FreeBSD 10 (fully up to date), XFCE desktop-install, Xombrero[1] (WebKit browser).

The HTML5 player appears, complete with controls, however clicking on the play control has no effect (i.e., the video does not play).

Any guesses?


[1] https://opensource.conformal.com/wiki/xombrero


----------



## liblit (Sep 2, 2014)

Looking at the errors it could quite simply be a case of the browser not being supported by youtube.com, yahoo.co.uk, etc., e.g.:


```
** Message: console message: https://s.ytimg.com/yts/jsbin/html5player-en_GB-vflTGSpmc/html5player.js @157: ReferenceError: Can't find variable: chrome
```

I've enabled enable_cookie_whitelist as this is required to enable HTML5 local storage (ref. man page) however this brings all the complications of whitelisting,


----------



## roddierod (Sep 2, 2014)

Try changing the 
	
	



```
user_agent
```
 line in xombrero.conf.  I'm use the iPad line.  For the most part HTML5 video works. I usually have to click the play button twice though.


----------



## AzaShog (Sep 2, 2014)

roddierod said:
			
		

> I'm use the iPad line.



Which one? There are several versions which will result with different YouTube layout and components. None I tried worked for me, though.

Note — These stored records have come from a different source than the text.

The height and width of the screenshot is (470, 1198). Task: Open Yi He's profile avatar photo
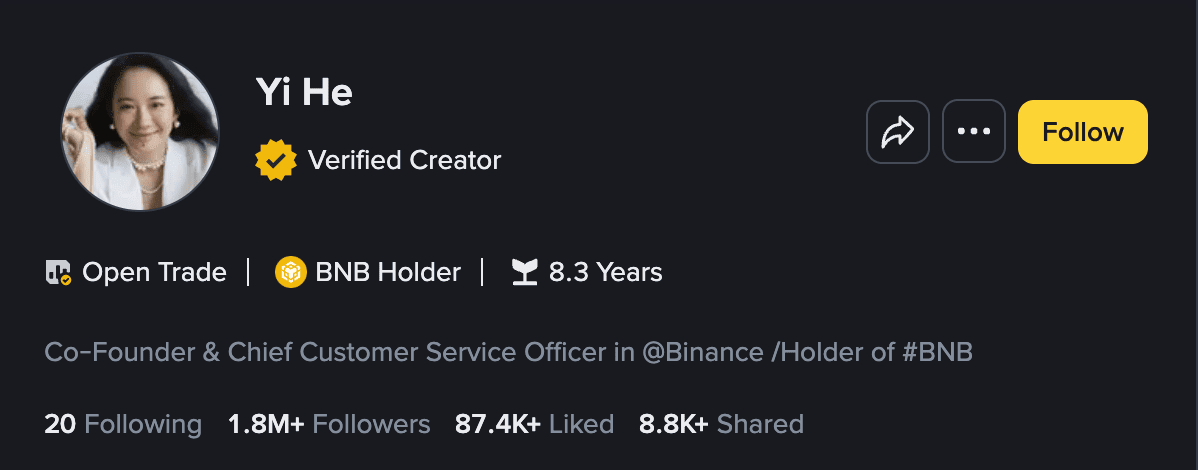point(140,132)
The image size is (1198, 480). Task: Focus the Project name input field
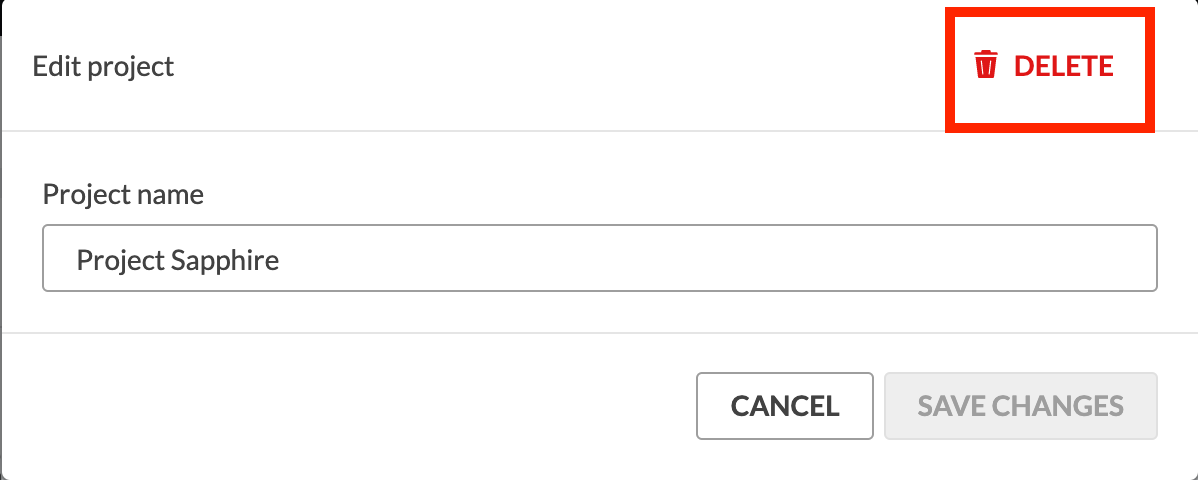tap(600, 258)
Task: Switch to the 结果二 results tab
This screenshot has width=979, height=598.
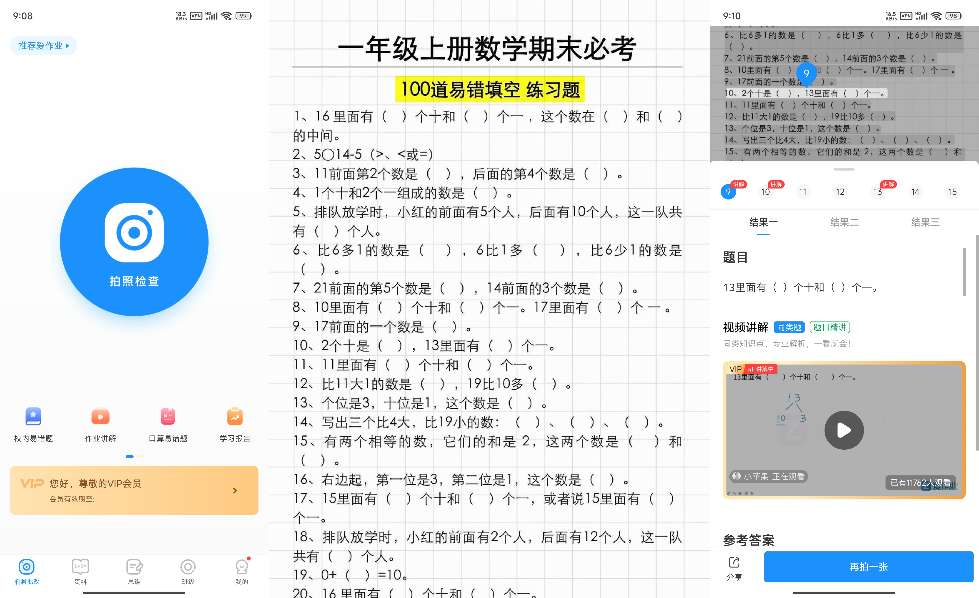Action: tap(843, 223)
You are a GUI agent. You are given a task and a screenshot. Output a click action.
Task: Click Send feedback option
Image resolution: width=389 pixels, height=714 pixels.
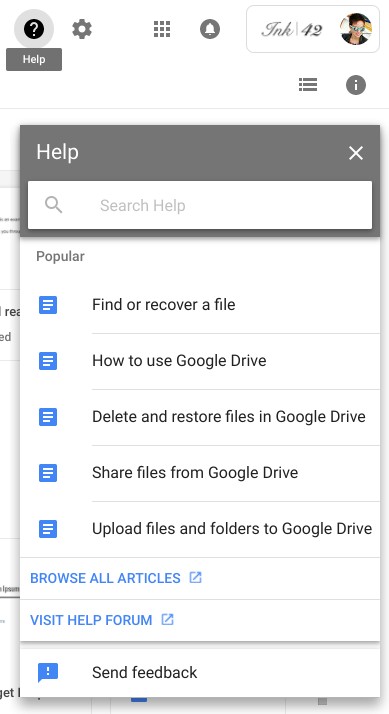[200, 673]
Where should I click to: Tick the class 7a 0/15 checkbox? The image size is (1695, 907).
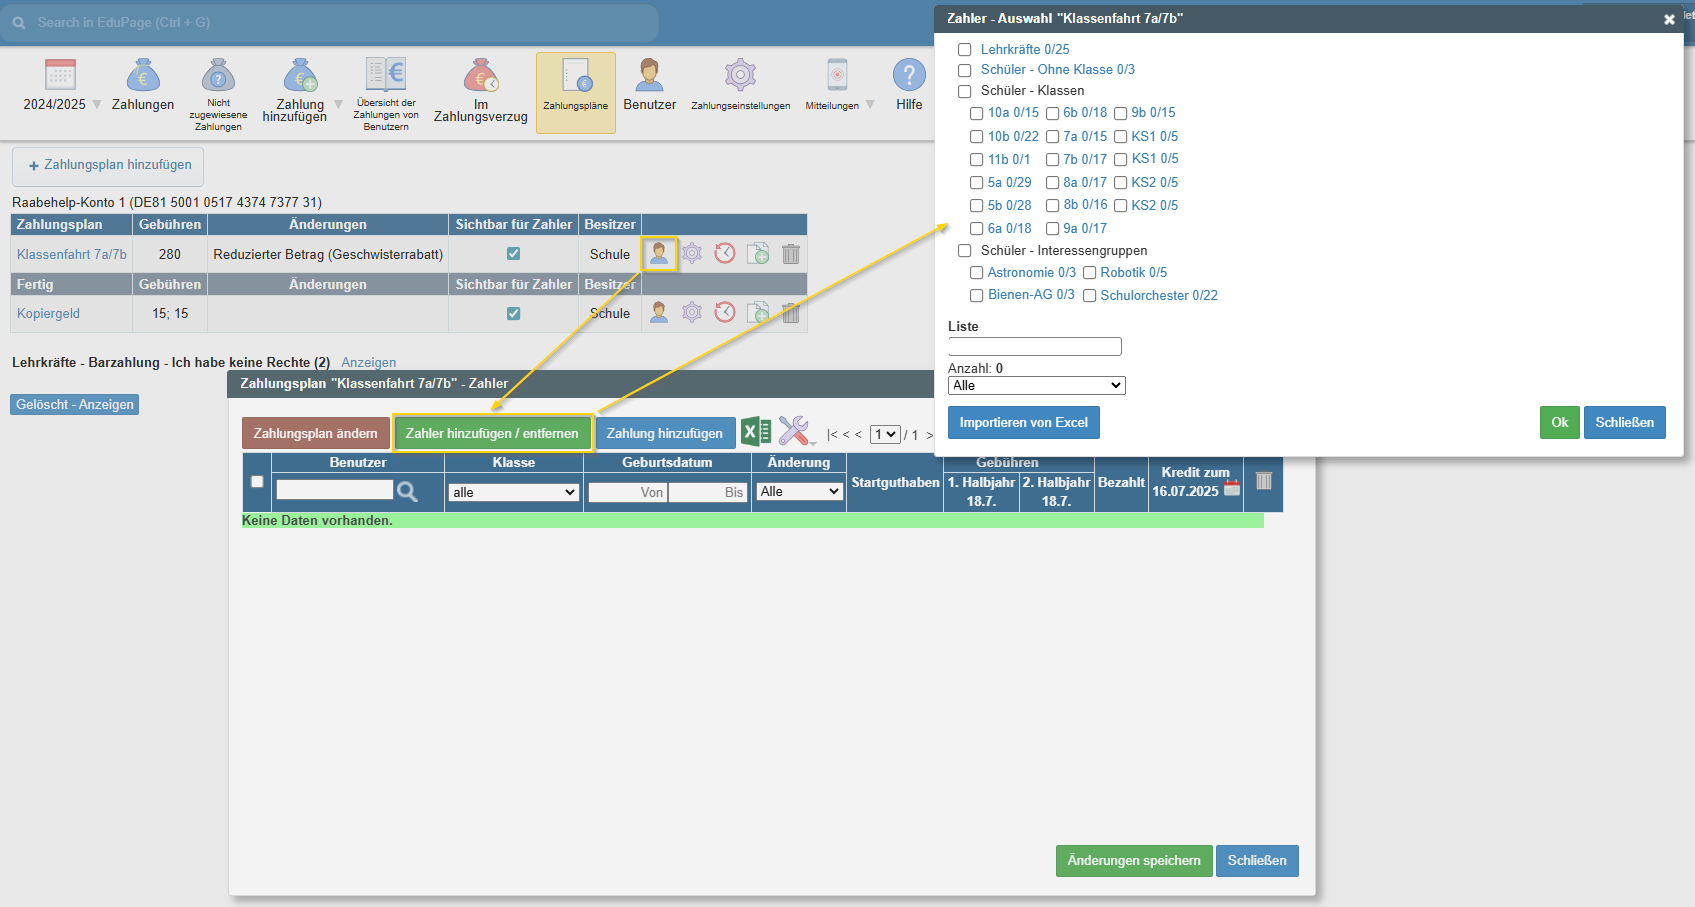click(1053, 137)
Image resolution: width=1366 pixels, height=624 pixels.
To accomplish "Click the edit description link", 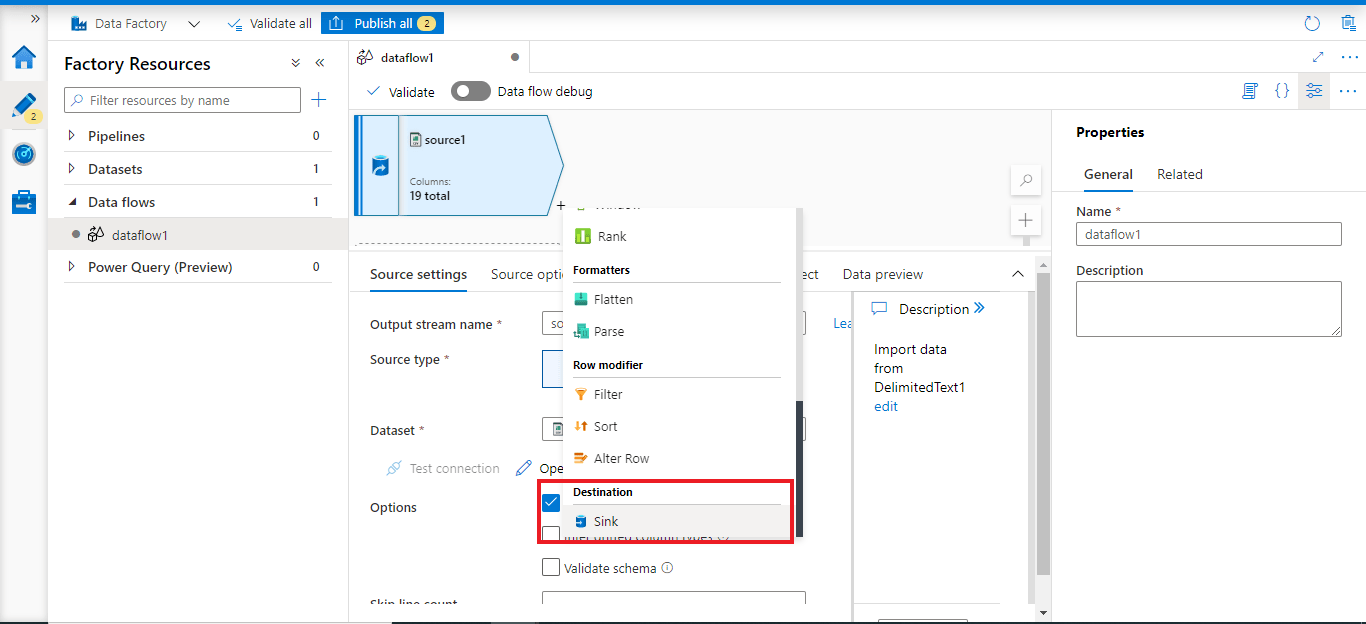I will 886,406.
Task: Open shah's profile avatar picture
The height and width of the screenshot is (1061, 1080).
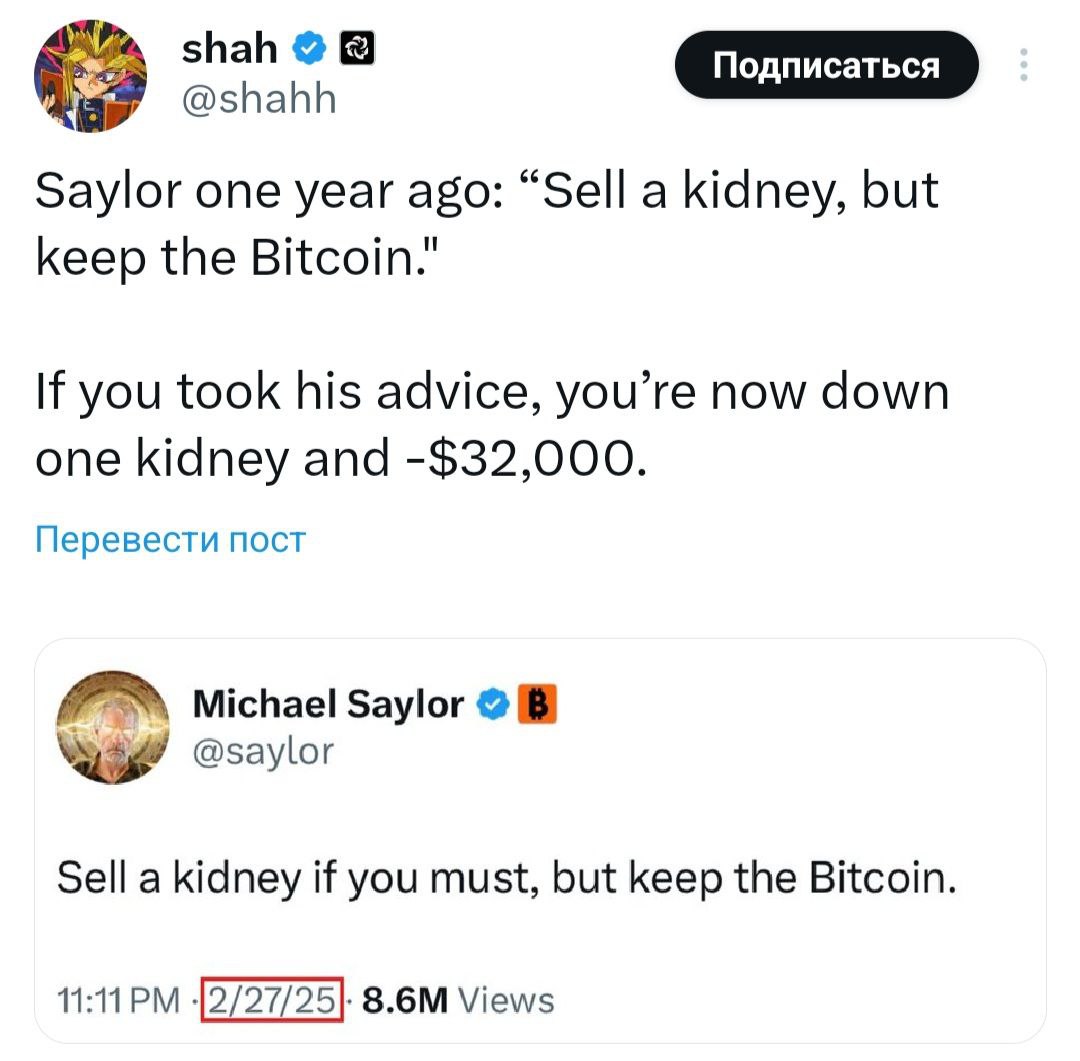Action: 90,77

I also have the same problem as the OP. Xombrero won't play HTML5. I've tried it on recommendation after Firefox keeps crashing once or twice a day when playing HTML5 YouTube.


----------



## talsamon (Sep 17, 2014)

What tells `pkg info gstreamer1\*`?


----------



## drhowarddrfine (Sep 17, 2014)

liblit said:
			
		

> Looking at the errors it could quite simply be a case of the browser not being supported by youtube.com, yahoo.co.uk, etc., e.g.:


That's actually a case of the browser not properly supporting HTML5 video.


----------